-- Given data follows --
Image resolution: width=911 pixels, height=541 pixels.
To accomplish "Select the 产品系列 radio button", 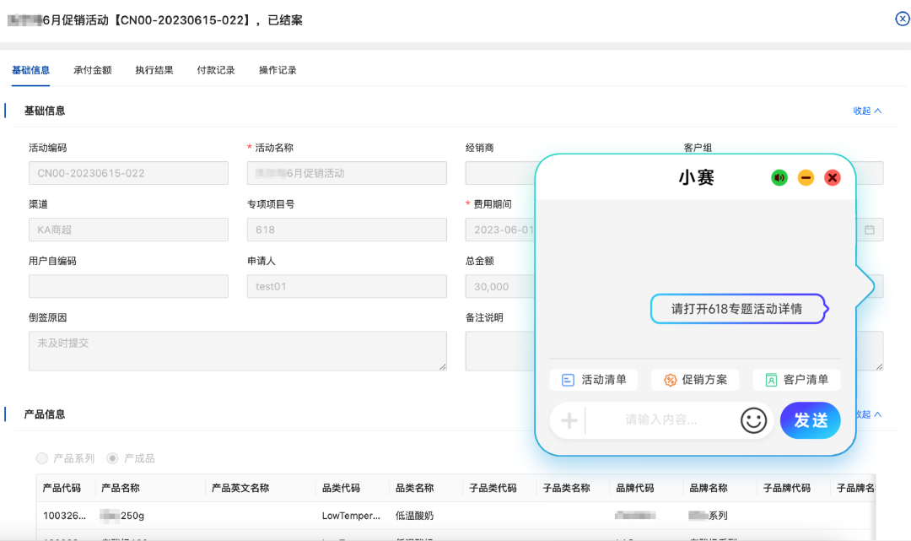I will click(42, 458).
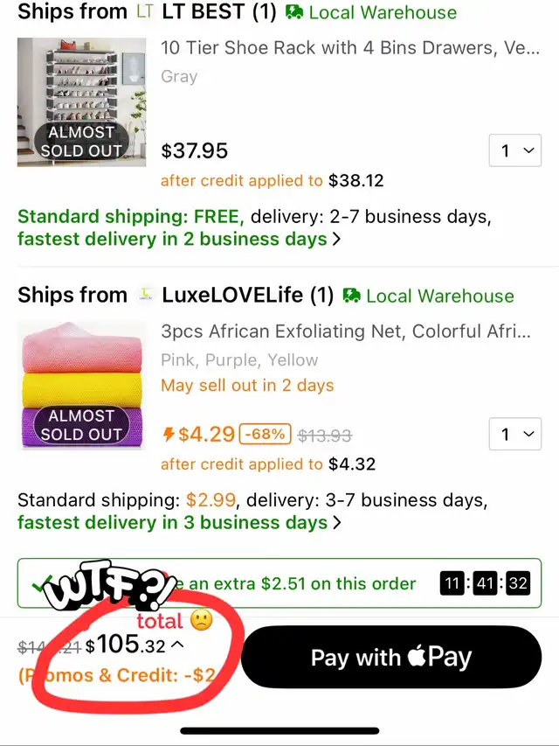The width and height of the screenshot is (559, 746).
Task: Open the 3pcs African Exfoliating Net title
Action: (346, 331)
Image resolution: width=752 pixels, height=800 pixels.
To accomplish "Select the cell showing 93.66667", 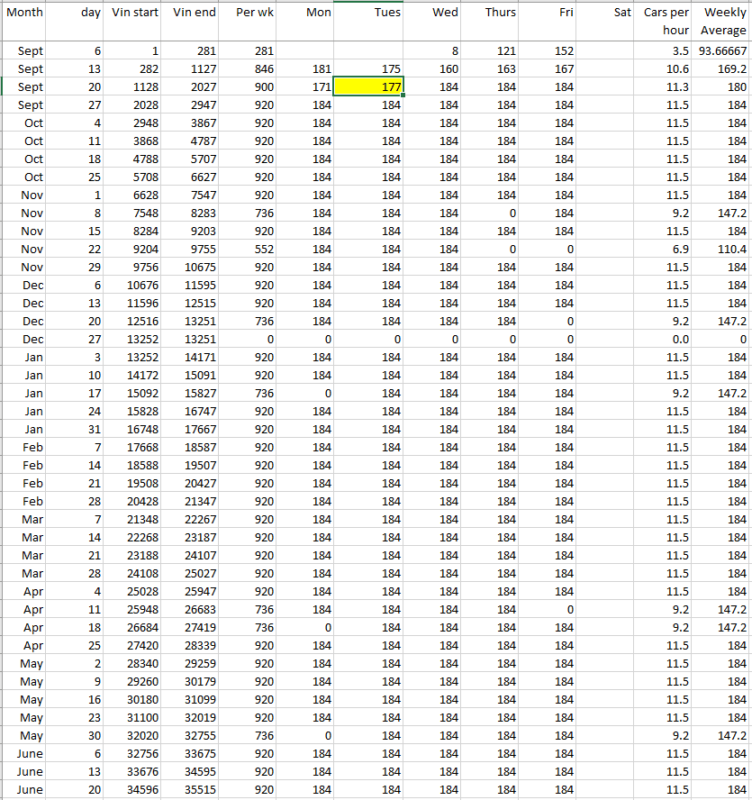I will [722, 51].
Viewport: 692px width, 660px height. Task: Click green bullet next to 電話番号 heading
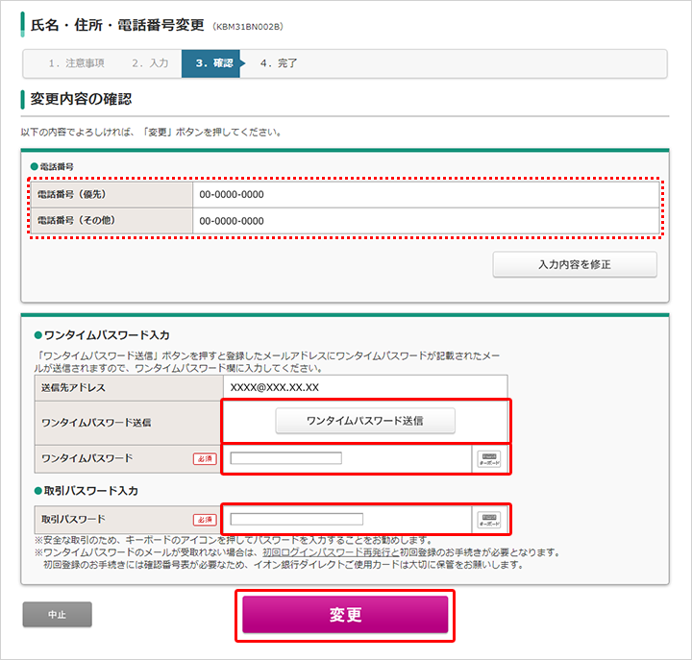pyautogui.click(x=34, y=166)
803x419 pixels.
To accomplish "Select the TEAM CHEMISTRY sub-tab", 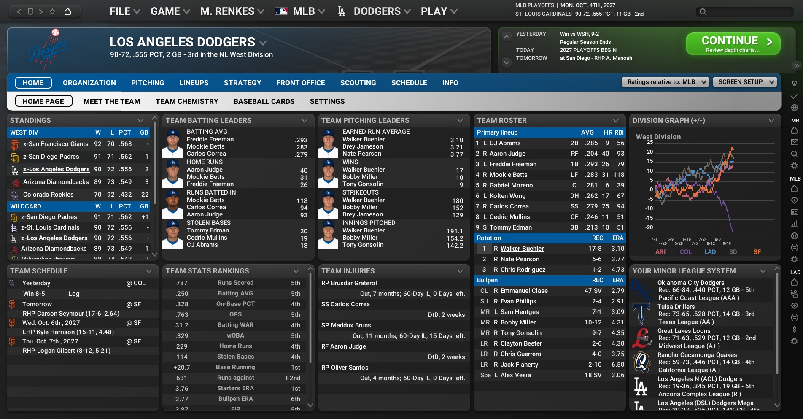I will (187, 101).
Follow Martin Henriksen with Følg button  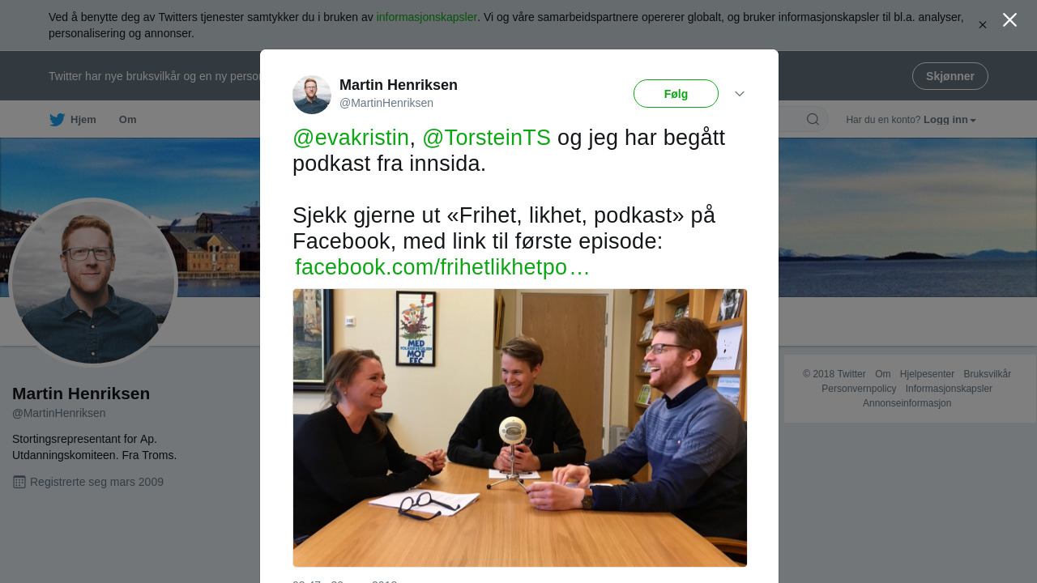[x=676, y=94]
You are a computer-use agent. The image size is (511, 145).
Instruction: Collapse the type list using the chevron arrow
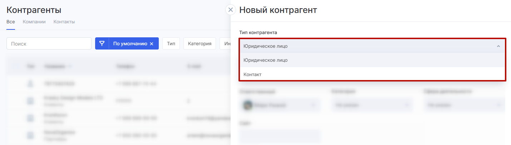coord(498,46)
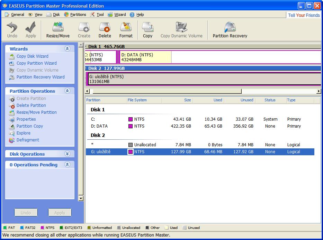The width and height of the screenshot is (323, 240).
Task: Click Partition Recovery Wizard link
Action: [41, 77]
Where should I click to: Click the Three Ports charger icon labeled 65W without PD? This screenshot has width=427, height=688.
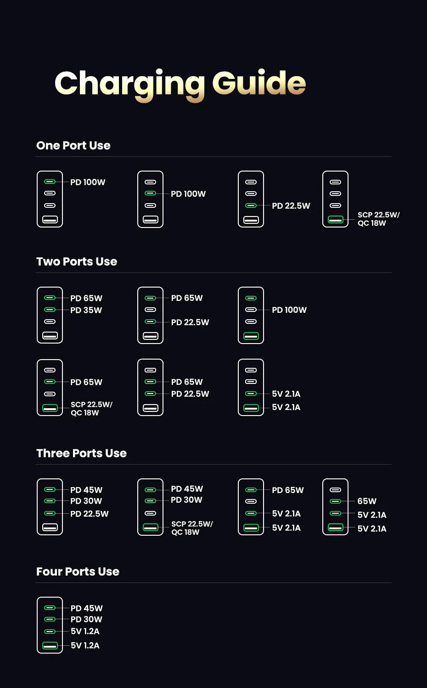coord(335,507)

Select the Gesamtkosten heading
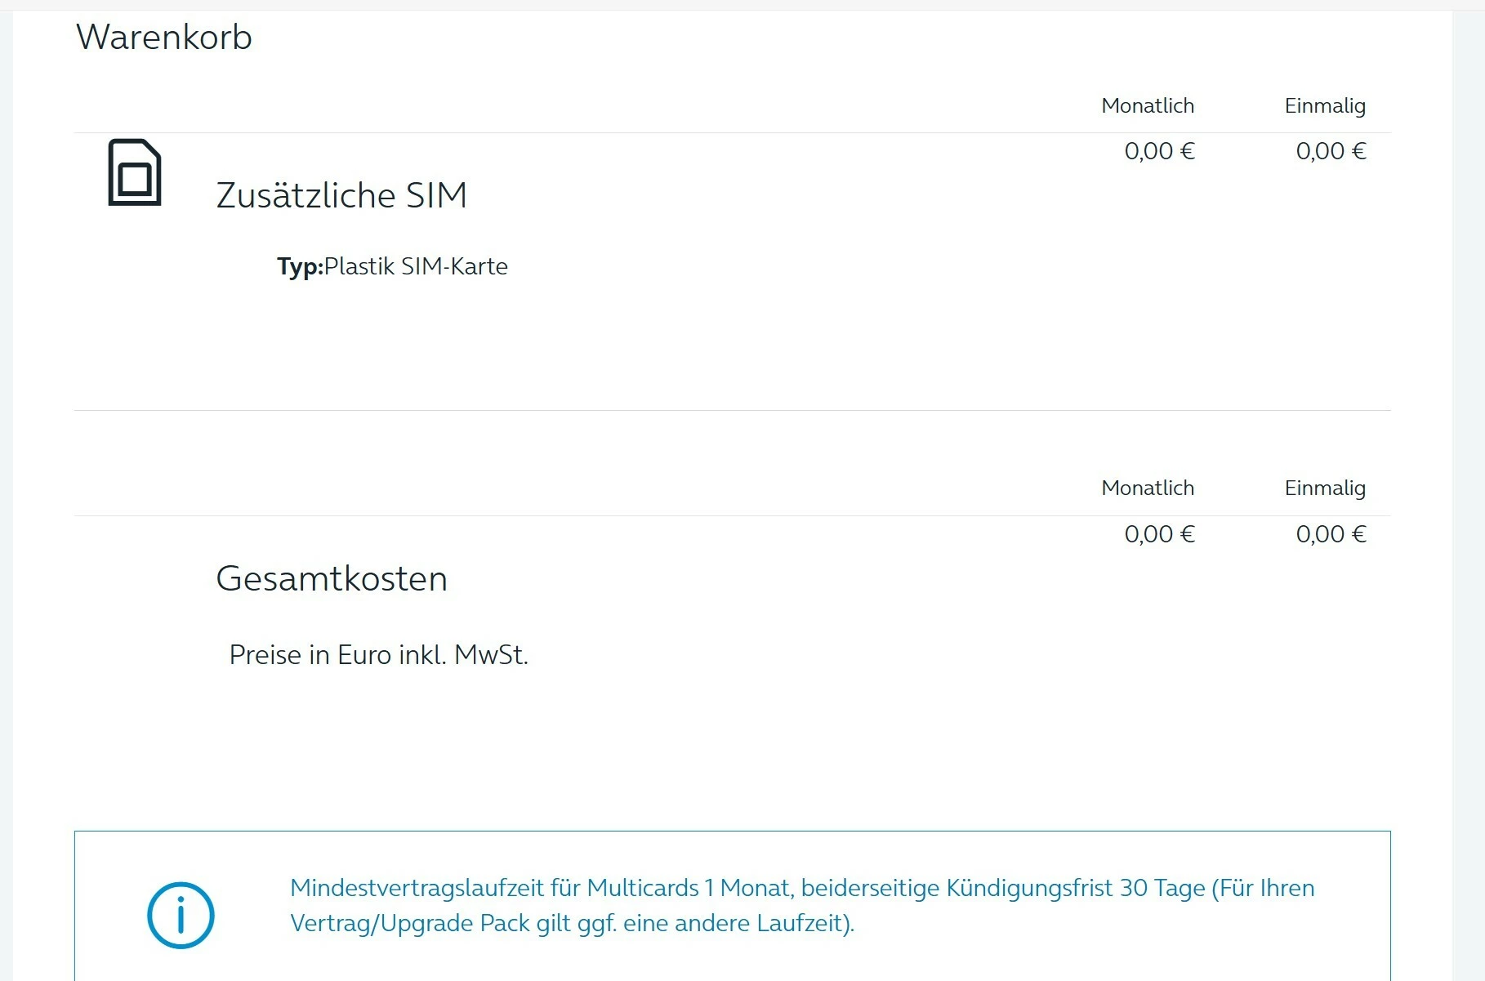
-- Given data concluded --
▶ Requirement:
What number of lines in the listing contain the word "resolution"? Supply the number with no accompanying text.

▶ Answer to this exercise:
2